Piano piano, zitto zitto il carattere politico della Campania s’è andato modificando, anche nelle connotazioni specifiche del malaffare: la terra in cui è governatore Antonio Bassolino da qualche anno è una regione rossa a tutti gli effetti, come l’Umbria, come la Toscana. Giunte di sinistra e di centrosinistra hanno conquistato città e centri importanti e si modificano anche i sistemi di utilizzare illecitamente il potere. Persistono le infiltrazioni camorristiche vecchio stile e qualche mese fa sono stati sciolti cinque consigli comunali (anche la sinistra si lascia infiltrare e corrompere e partecipa alla spartizione dei bottini), ma si profilano anche schemi più moderni di spoliazione delle risorse pubbliche. Salerno è sotto questo profilo un laboratorio interessante: la sua Tangentopoli è esemplare perché mostra la sinergia possibile fra potere politico, potere amministrativo, imprenditori che non amano il rischio, assistenzialismo e fumo negli occhi, il tutto coperto dalla retorica della modernizzazione e del «progressismo» che sarebbero l’essenza della politica di sinistra. Vatti a fidare. Un altro tocco significativo, nei progetti legati all’interessato stravolgimento del piano regolatore di Salerno c’era anche la realizzazione di un ipermercato delle Coop (rosse): ecco un segno del vecchio che avanza dopo essersi affermato in Emilia e in altre regioni utilizzate dal Pci e dai suoi eredi con un ferreo sistema di difese collegate e che ha fornito risorse a una precisa parte politica. L’occhio del partito ingrassa il cavallo.
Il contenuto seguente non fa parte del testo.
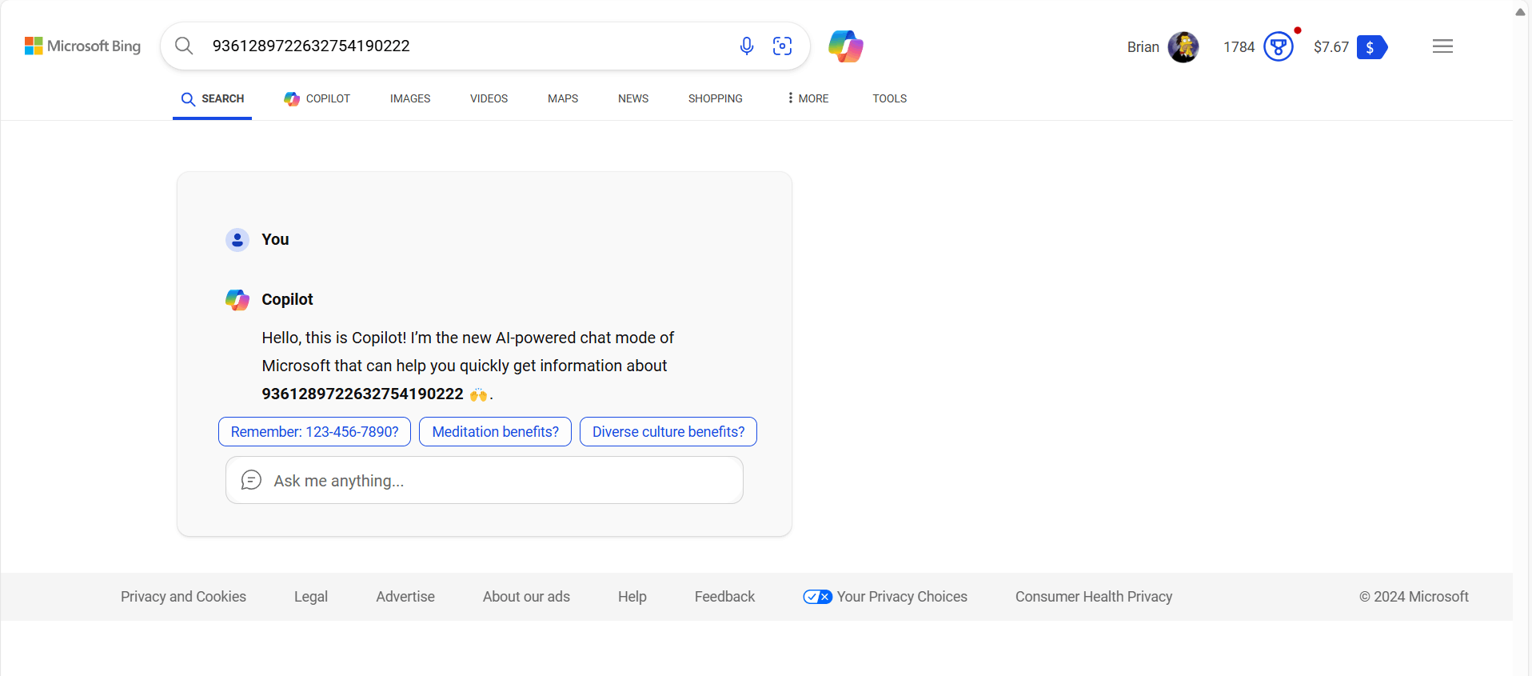Screen dimensions: 1532x676
Task: Click the blue dollar tag icon
Action: coord(1372,47)
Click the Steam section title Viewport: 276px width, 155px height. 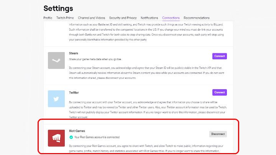pyautogui.click(x=73, y=53)
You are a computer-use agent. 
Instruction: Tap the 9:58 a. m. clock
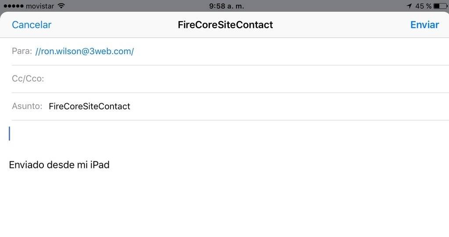[226, 6]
A Salerno tutta questa modernità non ha convinto la procura della Repubblica, che ha messo sotto inchiesta l’ex sindaco Ds, attualmente deputato Ds Vincenzo De Luca, dalemiano di ferro, e il suo successore come primo cittadino, il Ds Mario De Biase, oltre ad altri assessori. Per due o tre volte la Procura ha chiesto l’arresto di De Luca, ma il Gip ha risposto picche. Eppure il giochino di prestigio sul piano regolatore ha messo in moto un affare torbido di 110 milioni di euro. Adesso la stessa procura chiede una proroga d’indagini per i reati di falso e truffa, ma De Luca non pare preoccuparsi molto, è impegnato nella campagna elettorale, perché il partito l’ha ricandidato. Il partito non dimentica i suoi benemeriti e annienta i suoi nemici. Il primo assessore Ds che aveva denunciato l’inghippo, Fausto Martino, era stato processato dal partito e privato della delega; il parlamentare diessino Giovanni Kessler, che nella giunta per le autorizzazioni a procedere aveva votato per l’utilizzo di certe intercettazioni sfavorevoli a De Luca, non è stato ricandidato. Così impara a prendere sul serio i pistolotti sulla «questione morale» in cui si esibiscono i suoi colleghi di partito.
Anche Massimo D’Alema dà prova di una doppiezza esemplare. In tv tuona contro i partiti che candidano gli inquisiti, poi nel cavo della sua Quercia coccola e promuove l’onorevole De Luca. E i meccanismi difensivi del partito si attivano e circondano in maniera protettiva l’ex sindaco.
La Campania sta cambiando, sta diventando proprio una regione rossa, con le sue riserve di ipocrisia e di silenzio, ma i dirigenti cresciuti nell’officina politica del Pci non cambiano mai. D’Alema non ha voluto dedicare alla questione nemmeno un commento piccolo piccolo.

Zitto, dicevamo. Questa vicenda di Salerno, che pure è così istruttiva sia sotto il profilo politico, sia sotto quello sociologico, non gode sui circuiti mediatici dell’attenzione che meriterebbe.

Bordeggia nelle acque basse delle cronache minori, come se riguardasse un Paese lontano, vagamente esotico, anche se lambito del fittizio rinascimento di carta che soltanto la sinistra ha saputo infliggere alla Campania.